**EXERCISE:**
The output should hold exactly, and only, the lines from the line bearing "The image size" through the last line of the listing below, and no pictures.

**EXTRACTED MATERIAL:**
- - - - -
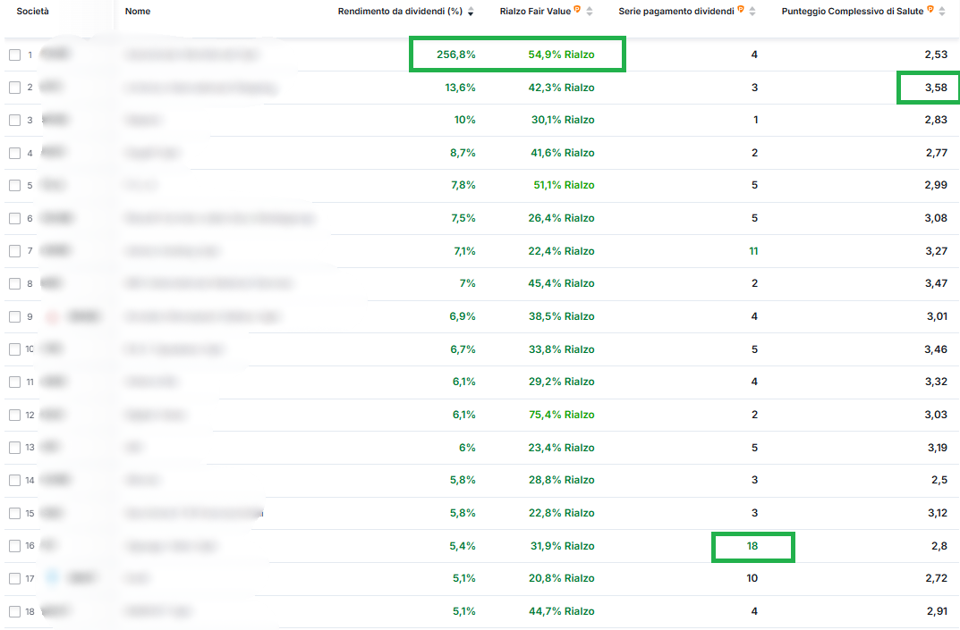
Task: Select the checkbox in row 7
Action: 14,251
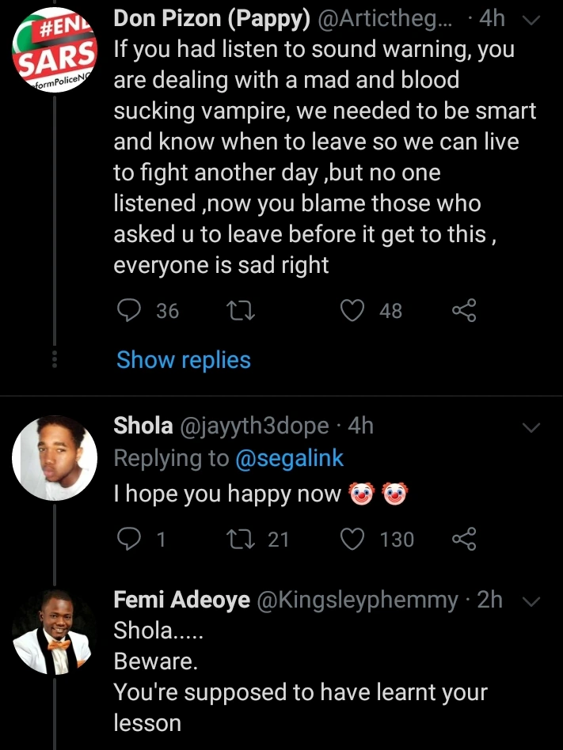
Task: Reply to Don Pizon's tweet
Action: click(x=129, y=312)
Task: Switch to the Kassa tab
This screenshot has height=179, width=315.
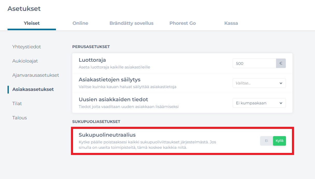Action: [x=231, y=23]
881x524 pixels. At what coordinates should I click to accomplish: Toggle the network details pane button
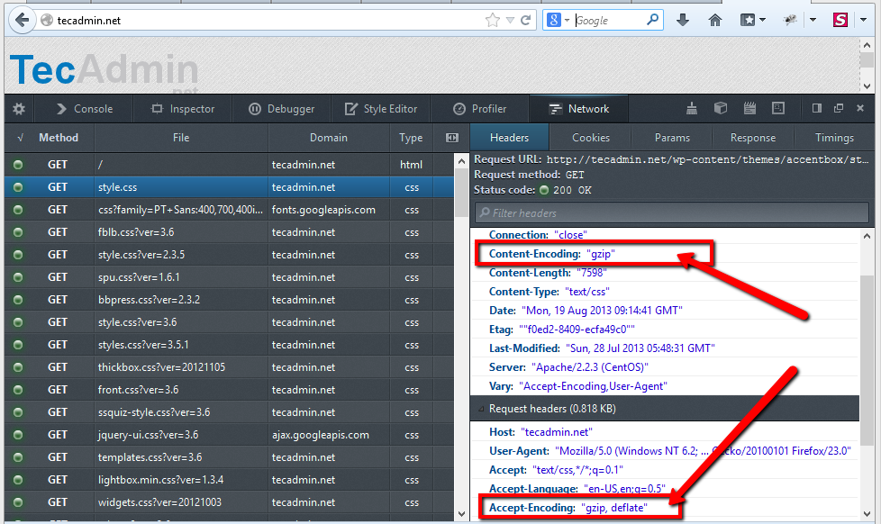[x=452, y=138]
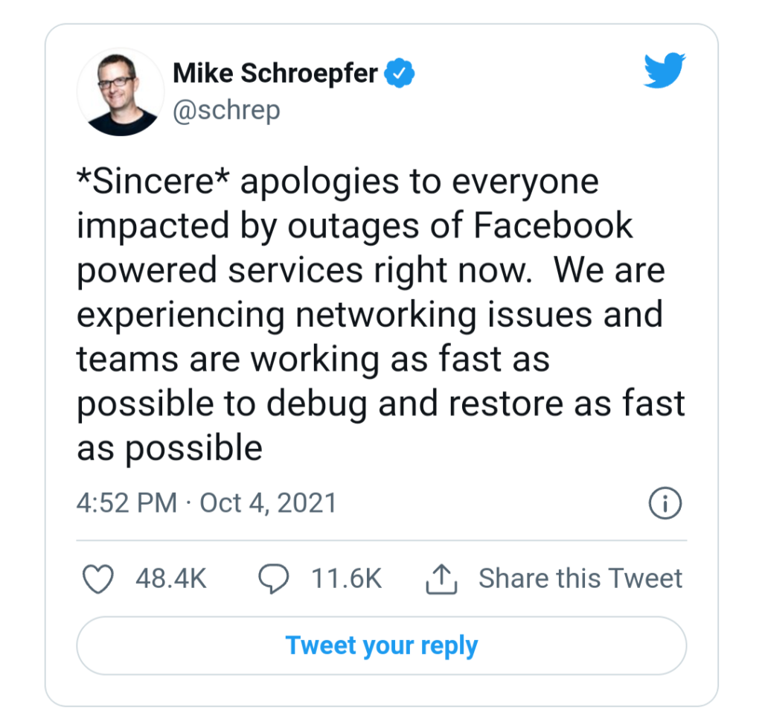Click the Mike Schroepfer display name
This screenshot has width=762, height=722.
coord(275,74)
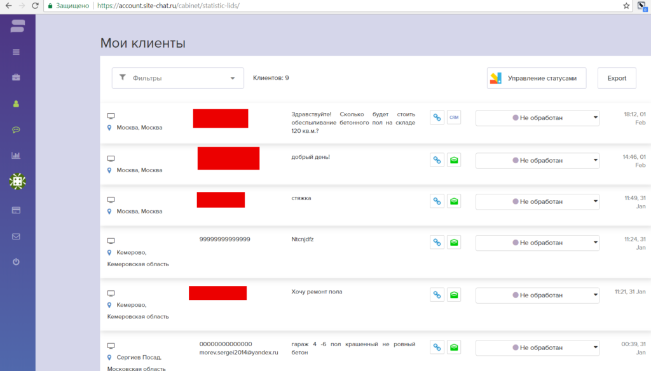Open status dropdown for the 'Ntcnjdfz' client
This screenshot has height=371, width=651.
[x=537, y=243]
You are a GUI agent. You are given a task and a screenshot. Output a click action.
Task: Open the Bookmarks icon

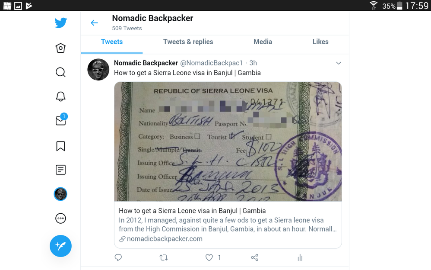point(60,146)
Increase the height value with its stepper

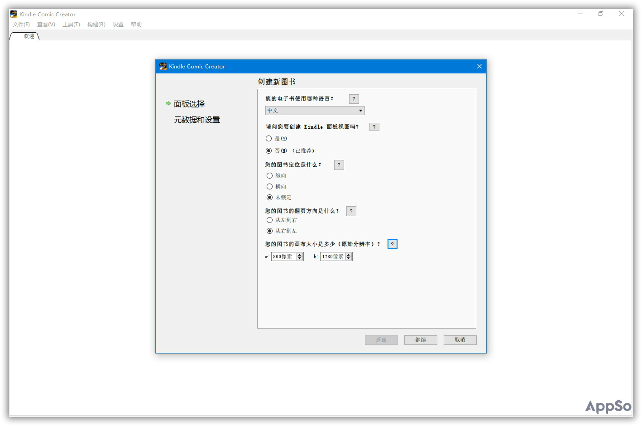[348, 254]
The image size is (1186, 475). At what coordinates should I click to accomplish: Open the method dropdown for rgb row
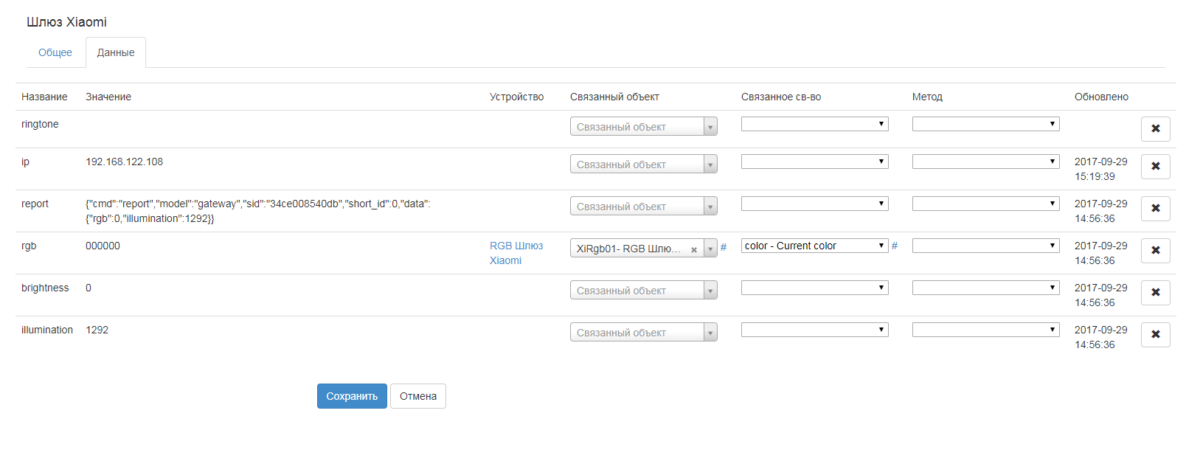[985, 246]
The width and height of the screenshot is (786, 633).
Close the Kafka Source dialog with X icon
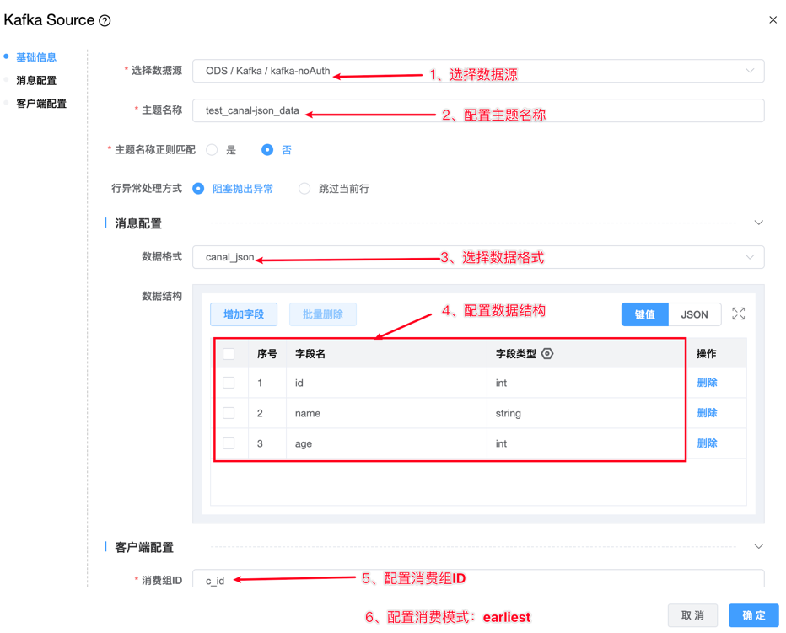773,20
- - - - -
**ANSWER SECTION:**
The image size is (1186, 475). At what coordinates should I click to accomplish: Open the method dropdown for rgb row
[985, 246]
The width and height of the screenshot is (786, 633).
Close the Kafka Source dialog with X icon
773,20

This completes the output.